→ 问题描述:
从数据开头起，到包含“Action: pos(384,239)”的那一行为止（含该行），将这些行中的“Click”换成“Tap”，其余内容一律不变，重新写出这些行。输出时略去图片。

→ 源数据:
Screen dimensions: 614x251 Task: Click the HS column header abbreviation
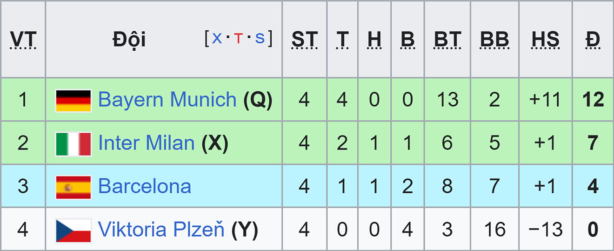(x=546, y=40)
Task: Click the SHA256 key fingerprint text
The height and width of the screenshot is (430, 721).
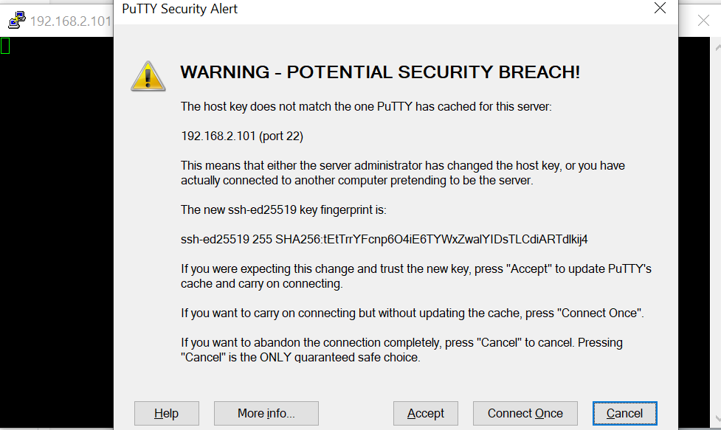Action: pos(384,239)
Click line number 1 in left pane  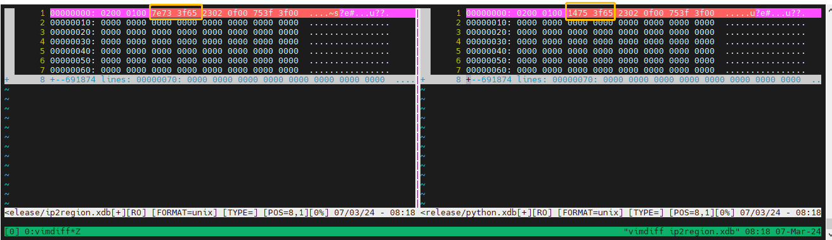pyautogui.click(x=43, y=13)
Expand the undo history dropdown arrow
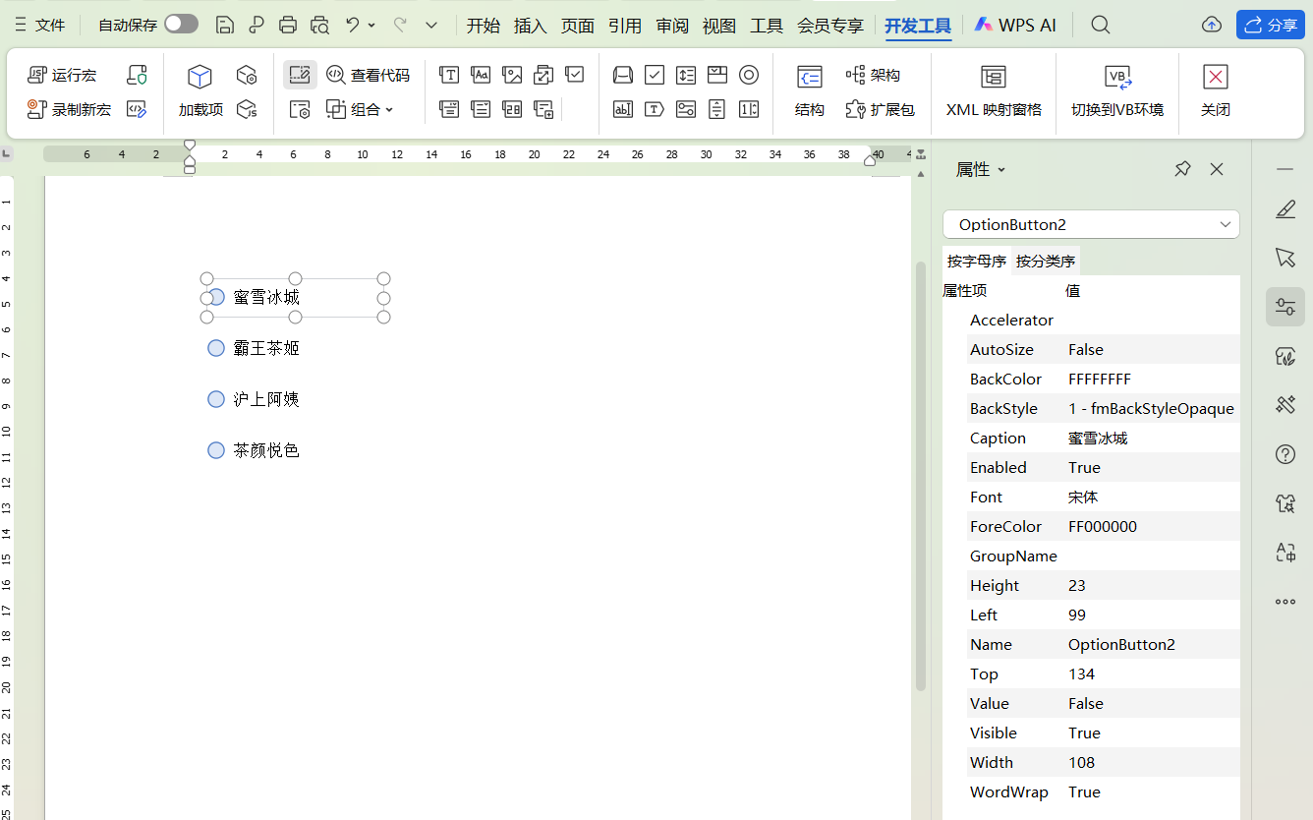Image resolution: width=1313 pixels, height=820 pixels. (x=371, y=26)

→ 完整输出:
Screen dimensions: 614x251 Task: Tap the HS column header abbreviation
(x=546, y=40)
Task: Tap the SHA256 key fingerprint text
The height and width of the screenshot is (430, 721).
Action: pos(384,239)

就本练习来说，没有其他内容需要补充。